Restate the records in full, keeping every word as it is.

Collected data:
◇ ◇ ◇ ◇
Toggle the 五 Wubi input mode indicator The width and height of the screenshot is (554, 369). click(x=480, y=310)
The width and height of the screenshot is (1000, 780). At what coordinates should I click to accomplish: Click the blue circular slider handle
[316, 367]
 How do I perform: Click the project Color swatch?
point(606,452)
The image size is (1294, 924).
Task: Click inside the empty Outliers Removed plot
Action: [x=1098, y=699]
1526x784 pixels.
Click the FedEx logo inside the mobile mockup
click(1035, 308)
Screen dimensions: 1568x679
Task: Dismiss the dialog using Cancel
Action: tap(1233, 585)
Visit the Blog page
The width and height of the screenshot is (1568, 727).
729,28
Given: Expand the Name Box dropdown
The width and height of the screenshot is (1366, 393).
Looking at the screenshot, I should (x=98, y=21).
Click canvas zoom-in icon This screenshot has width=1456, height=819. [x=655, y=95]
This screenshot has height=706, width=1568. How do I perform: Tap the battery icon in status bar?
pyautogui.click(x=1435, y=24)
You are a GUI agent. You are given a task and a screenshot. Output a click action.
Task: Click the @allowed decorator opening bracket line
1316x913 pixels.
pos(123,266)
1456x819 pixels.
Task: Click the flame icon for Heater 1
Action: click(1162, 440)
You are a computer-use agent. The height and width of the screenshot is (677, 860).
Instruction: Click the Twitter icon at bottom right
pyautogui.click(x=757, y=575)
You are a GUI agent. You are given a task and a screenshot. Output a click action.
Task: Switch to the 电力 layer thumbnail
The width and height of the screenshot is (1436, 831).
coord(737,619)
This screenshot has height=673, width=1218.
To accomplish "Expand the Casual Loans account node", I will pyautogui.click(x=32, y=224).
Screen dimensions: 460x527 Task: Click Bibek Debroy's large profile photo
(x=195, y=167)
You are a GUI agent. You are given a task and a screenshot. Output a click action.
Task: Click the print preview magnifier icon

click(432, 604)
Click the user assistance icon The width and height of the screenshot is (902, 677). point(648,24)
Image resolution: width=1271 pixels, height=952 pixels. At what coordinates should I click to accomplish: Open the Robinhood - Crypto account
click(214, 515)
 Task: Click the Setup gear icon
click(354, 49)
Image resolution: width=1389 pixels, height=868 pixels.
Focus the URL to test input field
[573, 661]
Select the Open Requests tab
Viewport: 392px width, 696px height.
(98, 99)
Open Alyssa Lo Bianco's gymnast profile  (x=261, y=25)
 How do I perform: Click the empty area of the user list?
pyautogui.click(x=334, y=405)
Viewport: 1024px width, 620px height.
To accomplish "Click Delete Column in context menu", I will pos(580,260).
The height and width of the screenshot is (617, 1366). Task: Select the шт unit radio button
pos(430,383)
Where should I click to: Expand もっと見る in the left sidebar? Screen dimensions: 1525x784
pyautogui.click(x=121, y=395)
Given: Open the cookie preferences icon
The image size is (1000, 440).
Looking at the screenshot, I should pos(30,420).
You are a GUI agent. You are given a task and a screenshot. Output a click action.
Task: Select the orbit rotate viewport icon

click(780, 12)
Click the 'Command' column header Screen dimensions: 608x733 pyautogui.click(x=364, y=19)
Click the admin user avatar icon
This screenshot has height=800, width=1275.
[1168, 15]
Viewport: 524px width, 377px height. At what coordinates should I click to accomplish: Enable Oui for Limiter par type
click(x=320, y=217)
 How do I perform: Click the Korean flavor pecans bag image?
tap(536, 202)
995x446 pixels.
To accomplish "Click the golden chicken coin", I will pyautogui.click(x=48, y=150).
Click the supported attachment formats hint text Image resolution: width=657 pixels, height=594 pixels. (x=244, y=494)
◇ ◇ ◇ ◇
REPLY TO THE TASK:
Toggle the 五 Wubi input mode indicator The width and height of the screenshot is (554, 369). click(x=480, y=310)
The width and height of the screenshot is (1000, 780). At what coordinates should I click to accomplish: Click the blue circular slider handle
[316, 367]
 How do I perform: Click the project Color swatch?
point(606,452)
The image size is (1294, 924).
Task: Click inside the empty Outliers Removed plot
Action: [x=1098, y=699]
1526x784 pixels.
Click the FedEx logo inside the mobile mockup
click(1035, 308)
Screen dimensions: 1568x679
Task: Dismiss the dialog using Cancel
Action: tap(1233, 585)
Visit the Blog page
The width and height of the screenshot is (1568, 727).
729,28
Given: Expand the Name Box dropdown
The width and height of the screenshot is (1366, 393).
Looking at the screenshot, I should (x=98, y=21).
Click canvas zoom-in icon This screenshot has width=1456, height=819. [x=655, y=95]
This screenshot has height=706, width=1568. How do I perform: Tap the battery icon in status bar?
pyautogui.click(x=1435, y=24)
You are a GUI agent. You are given a task and a screenshot. Output a click action.
Task: Click the @allowed decorator opening bracket line
1316x913 pixels.
pos(123,266)
1456x819 pixels.
Task: Click the flame icon for Heater 1
Action: click(1162, 440)
You are a computer-use agent. The height and width of the screenshot is (677, 860).
Instruction: Click the Twitter icon at bottom right
pyautogui.click(x=757, y=575)
You are a GUI agent. You are given a task and a screenshot. Output a click action.
Task: Switch to the 电力 layer thumbnail
The width and height of the screenshot is (1436, 831).
coord(737,619)
This screenshot has height=673, width=1218.
To accomplish "Expand the Casual Loans account node", I will pyautogui.click(x=32, y=224).
Screen dimensions: 460x527 Task: Click Bibek Debroy's large profile photo
(x=195, y=167)
You are a GUI agent. You are given a task and a screenshot. Output a click action.
Task: Click the print preview magnifier icon

click(432, 604)
Click the user assistance icon The width and height of the screenshot is (902, 677). point(648,24)
Image resolution: width=1271 pixels, height=952 pixels. At what coordinates should I click to accomplish: Open the Robinhood - Crypto account
click(214, 515)
 Task: Click the Setup gear icon
click(354, 49)
Image resolution: width=1389 pixels, height=868 pixels.
Focus the URL to test input field
[573, 661]
Select the Open Requests tab
Viewport: 392px width, 696px height.
(98, 99)
Open Alyssa Lo Bianco's gymnast profile  (x=261, y=25)
 How do I perform: Click the empty area of the user list?
pyautogui.click(x=334, y=405)
Viewport: 1024px width, 620px height.
To accomplish "Click Delete Column in context menu", I will pos(580,260).
The height and width of the screenshot is (617, 1366). Task: Select the шт unit radio button
pos(430,383)
Where should I click to: Expand もっと見る in the left sidebar? Screen dimensions: 1525x784
pyautogui.click(x=121, y=395)
Given: Open the cookie preferences icon
The image size is (1000, 440).
Looking at the screenshot, I should pos(30,420).
You are a GUI agent. You are given a task and a screenshot. Output a click action.
Task: Select the orbit rotate viewport icon

click(780, 12)
Click the 'Command' column header Screen dimensions: 608x733 pyautogui.click(x=364, y=19)
Click the admin user avatar icon
This screenshot has height=800, width=1275.
[1168, 15]
Viewport: 524px width, 377px height. At what coordinates should I click to accomplish: Enable Oui for Limiter par type
click(x=320, y=217)
 How do I perform: Click the Korean flavor pecans bag image?
tap(536, 202)
995x446 pixels.
To accomplish "Click the golden chicken coin", I will pyautogui.click(x=48, y=150).
Click the supported attachment formats hint text Image resolution: width=657 pixels, height=594 pixels. (x=244, y=494)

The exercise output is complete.